Damon looked up slowly. "Find them."

The hunt took less than a day. Security dragged in a trembling junior employee, eyes wide and terrified.

"I swear, I didn't mean—It was just a clip, they offered money—"

Damon didn't raise his voice. "And you took it."

He signed the termination form and pushed it across the desk. "Collect your things. You have fifteen minutes."

When the elevator swallowed the man, Damon turned back to the window. Below, the city glittered—gossip still spreading like wildfire. Control was a thin thread tonight, and for the first time in years, he felt it fray.

By evening the city had already chewed through the day's scandal.

Every gossip page had a headline; every intern at Voss had an opinion.

Elara tried to ignore them all.

She'd gone home early, claiming exhaustion. The truth was simpler—she needed silence.

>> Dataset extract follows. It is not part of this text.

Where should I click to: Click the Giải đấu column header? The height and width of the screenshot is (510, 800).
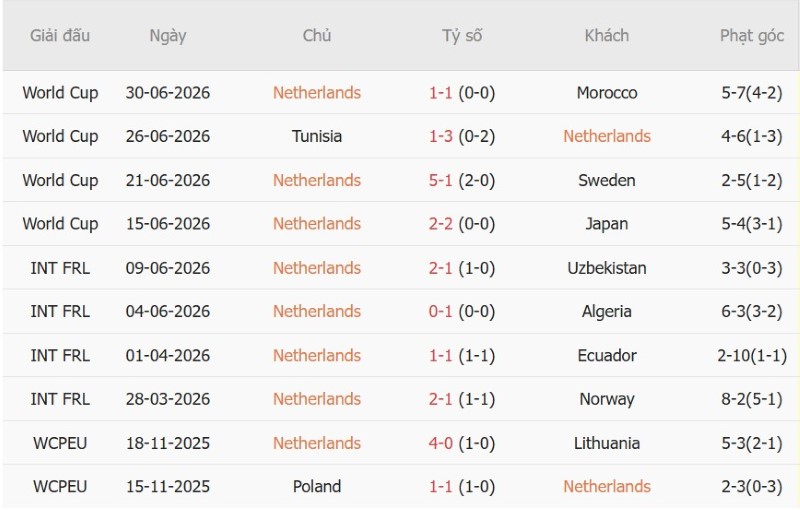point(60,36)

Steam from her mug fogged the kitchen window as her phone buzzed again.

Stella.

> Stella: "Tell me you saw the news."

Elara: "I lived the news."

Stella: "Girl, you were trending! Half the office thinks Damon's secretly in love with you. The other half's betting Jenna's already plotting a comeback video."

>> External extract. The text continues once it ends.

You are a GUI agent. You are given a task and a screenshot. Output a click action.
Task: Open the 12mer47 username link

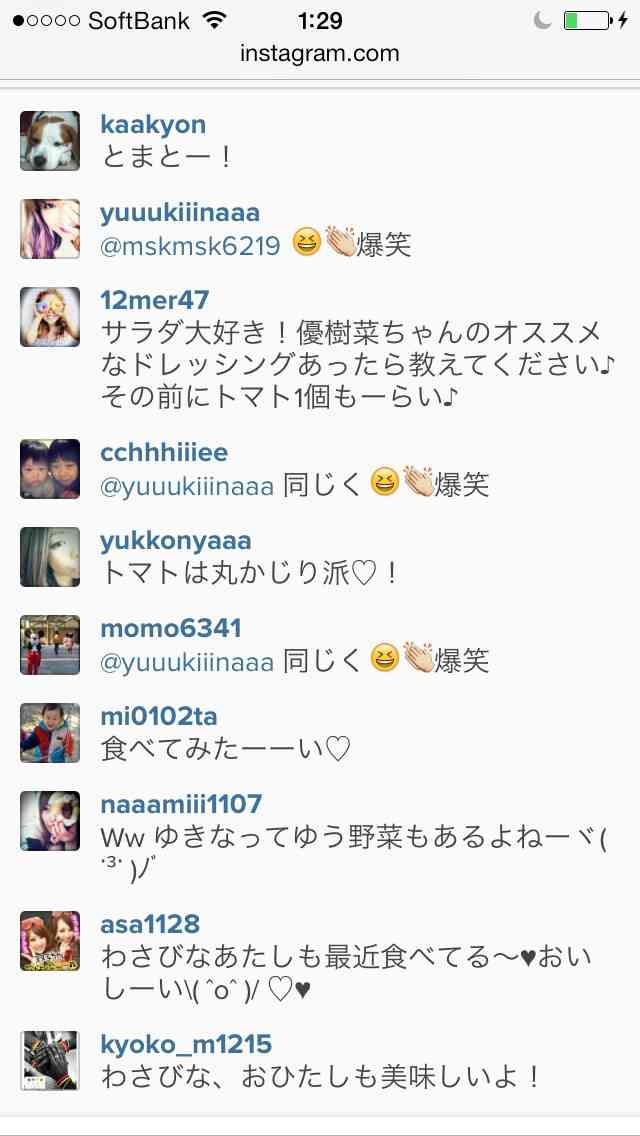click(x=154, y=300)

Elara: "Both halves need new hobbies."

Stella: "You're impossible."

Elara smiled despite herself. "And you're dramatic."

"Someone has to be." Stella's tone softened. "You okay, though? That looked intense."

Elara hesitated, then exhaled. "I'm fine. Just tired. She was angry, that's all."

"Tired doesn't mean fine," Stella said quietly. "Get some rest. And if another celebrity storms your floor tomorrow, record it for me."

Elara laughed—soft, genuine. "Goodnight, Stella."

She hung up, let the quiet settle. The night outside pulsed with distant sirens and wind through the alley.

She closed her eyes, letting the day dissolve, but Damon's voice—steady, controlled—kept threading through her thoughts.

Pick them up, Jenna.

You handled it well, Ms. Quin.

The memory shouldn't have mattered, yet it did.

It left her pulse a fraction too fast.

On the eleventh floor of Voss Tower, Damon hadn't left his office. The city spread beneath him, glittering and restless. Luke had long since gone home; only the hum of servers filled the space.

He replayed the video on mute—Jenna's voice nothing but a silent snarl, Elara's composure the still point in the chaos. It unsettled him more than the scandal.

He'd built his empire on order, and today one woman had reminded him how easily order cracked.

He poured a glass of scotch, untouched on the desk, and murmured to the window,

"Control isn't peace. It's just quieter noise."

Outside, thunder rolled over Los Angeles—the sound of a storm he could no longer contain.